Stored items
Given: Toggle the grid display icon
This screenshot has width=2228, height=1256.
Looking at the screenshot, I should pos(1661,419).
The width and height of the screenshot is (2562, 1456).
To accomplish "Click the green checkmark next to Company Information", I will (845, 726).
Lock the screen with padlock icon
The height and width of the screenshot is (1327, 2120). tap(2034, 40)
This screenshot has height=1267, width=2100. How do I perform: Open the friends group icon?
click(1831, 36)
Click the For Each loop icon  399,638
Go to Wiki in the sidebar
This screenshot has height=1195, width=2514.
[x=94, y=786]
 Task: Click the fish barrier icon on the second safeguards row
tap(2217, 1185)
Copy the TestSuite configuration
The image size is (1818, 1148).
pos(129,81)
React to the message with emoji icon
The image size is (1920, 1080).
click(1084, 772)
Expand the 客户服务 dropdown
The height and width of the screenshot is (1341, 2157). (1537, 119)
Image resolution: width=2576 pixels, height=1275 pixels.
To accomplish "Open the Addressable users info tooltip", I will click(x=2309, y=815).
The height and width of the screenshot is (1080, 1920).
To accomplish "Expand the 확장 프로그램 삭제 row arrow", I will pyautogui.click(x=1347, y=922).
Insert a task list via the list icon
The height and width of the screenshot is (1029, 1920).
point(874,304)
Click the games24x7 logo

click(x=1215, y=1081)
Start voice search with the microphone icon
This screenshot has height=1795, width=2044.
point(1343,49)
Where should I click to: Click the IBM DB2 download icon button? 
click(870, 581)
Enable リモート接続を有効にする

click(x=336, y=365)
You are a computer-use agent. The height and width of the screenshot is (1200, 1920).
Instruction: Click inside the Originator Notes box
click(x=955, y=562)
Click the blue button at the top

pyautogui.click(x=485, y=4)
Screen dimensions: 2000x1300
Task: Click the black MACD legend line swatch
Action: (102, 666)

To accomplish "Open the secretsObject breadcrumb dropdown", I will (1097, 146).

Work to complete: Give back the complete data exactly as supplied.

Answer to this task:
Given: Toggle the grid display icon
This screenshot has width=2228, height=1256.
Looking at the screenshot, I should pos(1661,419).
The width and height of the screenshot is (2562, 1456).
To accomplish "Click the green checkmark next to Company Information", I will (845, 726).
Lock the screen with padlock icon
The height and width of the screenshot is (1327, 2120). tap(2034, 40)
This screenshot has height=1267, width=2100. How do I perform: Open the friends group icon?
click(1831, 36)
Click the For Each loop icon  399,638
Go to Wiki in the sidebar
This screenshot has height=1195, width=2514.
[x=94, y=786]
 Task: Click the fish barrier icon on the second safeguards row
tap(2217, 1185)
Copy the TestSuite configuration
The image size is (1818, 1148).
pos(129,81)
React to the message with emoji icon
The image size is (1920, 1080).
click(1084, 772)
Expand the 客户服务 dropdown
The height and width of the screenshot is (1341, 2157). (1537, 119)
Image resolution: width=2576 pixels, height=1275 pixels.
To accomplish "Open the Addressable users info tooltip", I will click(x=2309, y=815).
The height and width of the screenshot is (1080, 1920).
To accomplish "Expand the 확장 프로그램 삭제 row arrow", I will pyautogui.click(x=1347, y=922).
Insert a task list via the list icon
The height and width of the screenshot is (1029, 1920).
point(874,304)
Click the games24x7 logo

click(x=1215, y=1081)
Start voice search with the microphone icon
This screenshot has height=1795, width=2044.
point(1343,49)
Where should I click to: Click the IBM DB2 download icon button? 
click(870, 581)
Enable リモート接続を有効にする

click(x=336, y=365)
You are a computer-use agent. The height and width of the screenshot is (1200, 1920).
Instruction: Click inside the Originator Notes box
click(x=955, y=562)
Click the blue button at the top

pyautogui.click(x=485, y=4)
Screen dimensions: 2000x1300
Task: Click the black MACD legend line swatch
Action: (102, 666)

To accomplish "Open the secretsObject breadcrumb dropdown", I will (1097, 146).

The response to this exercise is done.